# So is this normal or weird?



## Irishgurl (Jul 13, 2016)

So me and my friend are in the 9th grade, we were in my room working on a project for a summer class and I left for a few minutes to do some stuff.

When I got back she was asleep in a funny way. Like she was asleep on the bed, but her feet were sticking out and up on the desk lol. Cuz we were making a poster but her feet were on top of it.

I didn't want to wake her up because I thought he must be tired to fall asleep so fast, so I just started working again. But I kept getting distracted because her feet were on the poster and her toes kept wiggling a lot, so I started playing around with them.

For example whenever I push her toes back and forth a few times, they would start wiggling by themselves. Then I would hold them still to make them stop. The radio was on, so sometimes when I did that her toes wiggled to the beat of the song =P.

I think she was dreaming about dancing the whole time since we both take dance class. Because they follow instructions, like if I push her toes faster or if I whisper "faster" when they are wiggling, then they start wiggling faster lol.  and if I whisper "point your toes", she would do the tippy-toes like a ballet dancer and hold it for a long time, like sometimes until I push her toes back.
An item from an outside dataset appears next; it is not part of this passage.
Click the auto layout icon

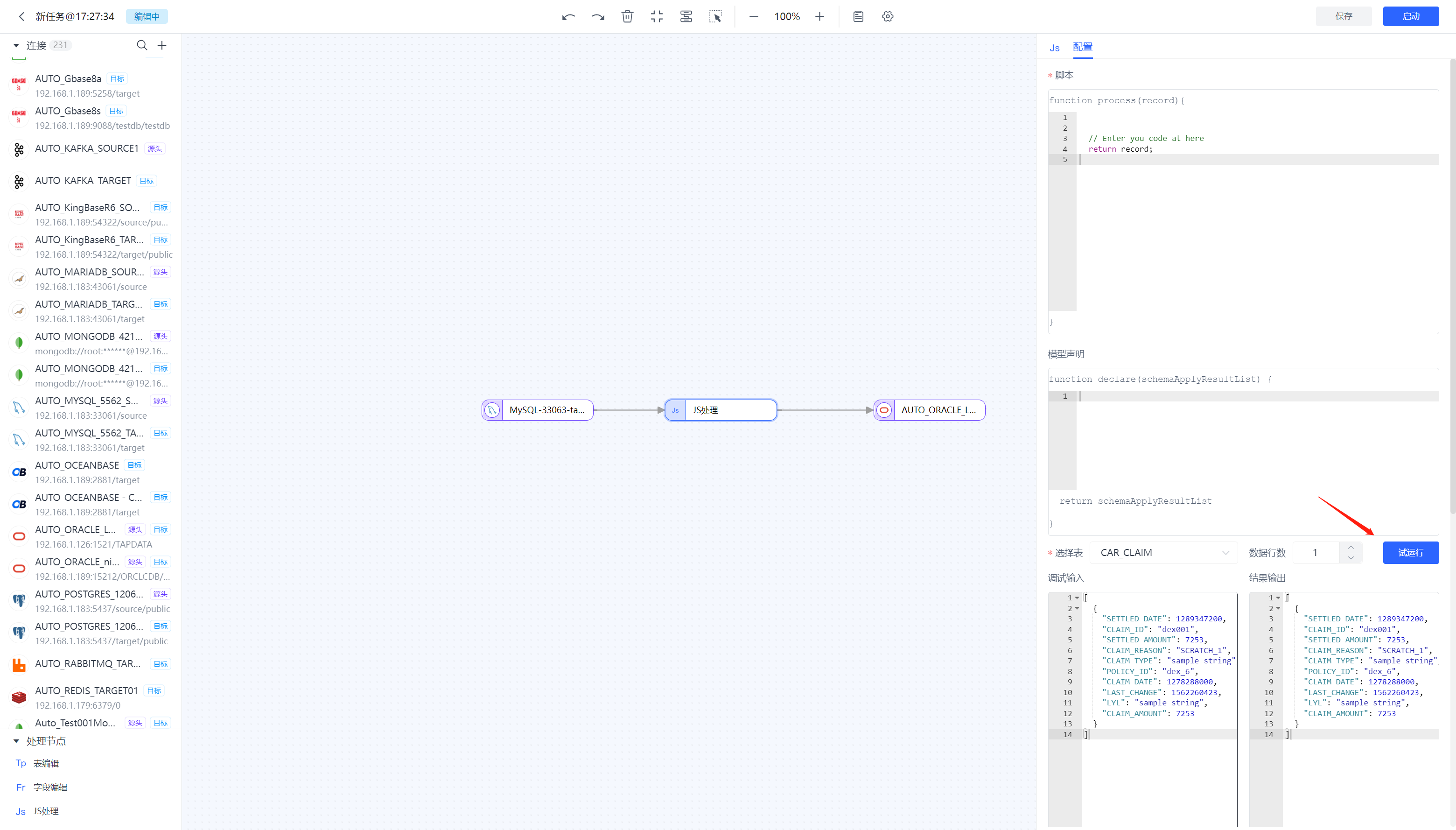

I was wondering is it normal that I was amused by her feet when she was asleep? I just thought it was cute because she has long toes and takes care of them. Thanks.


----------



## MorenitaLokita (Aug 31, 2016)

what the...?


----------



## RonnieOHara (Nov 29, 2017)

What... It's good answer for your thread. In my opinion it's really weird.


----------



## nickianders (Nov 29, 2017)

To me it's kind of weird. But people have different fetishes...


----------



## peterslim (Nov 29, 2017)

oh god... To me it's very weird.


----------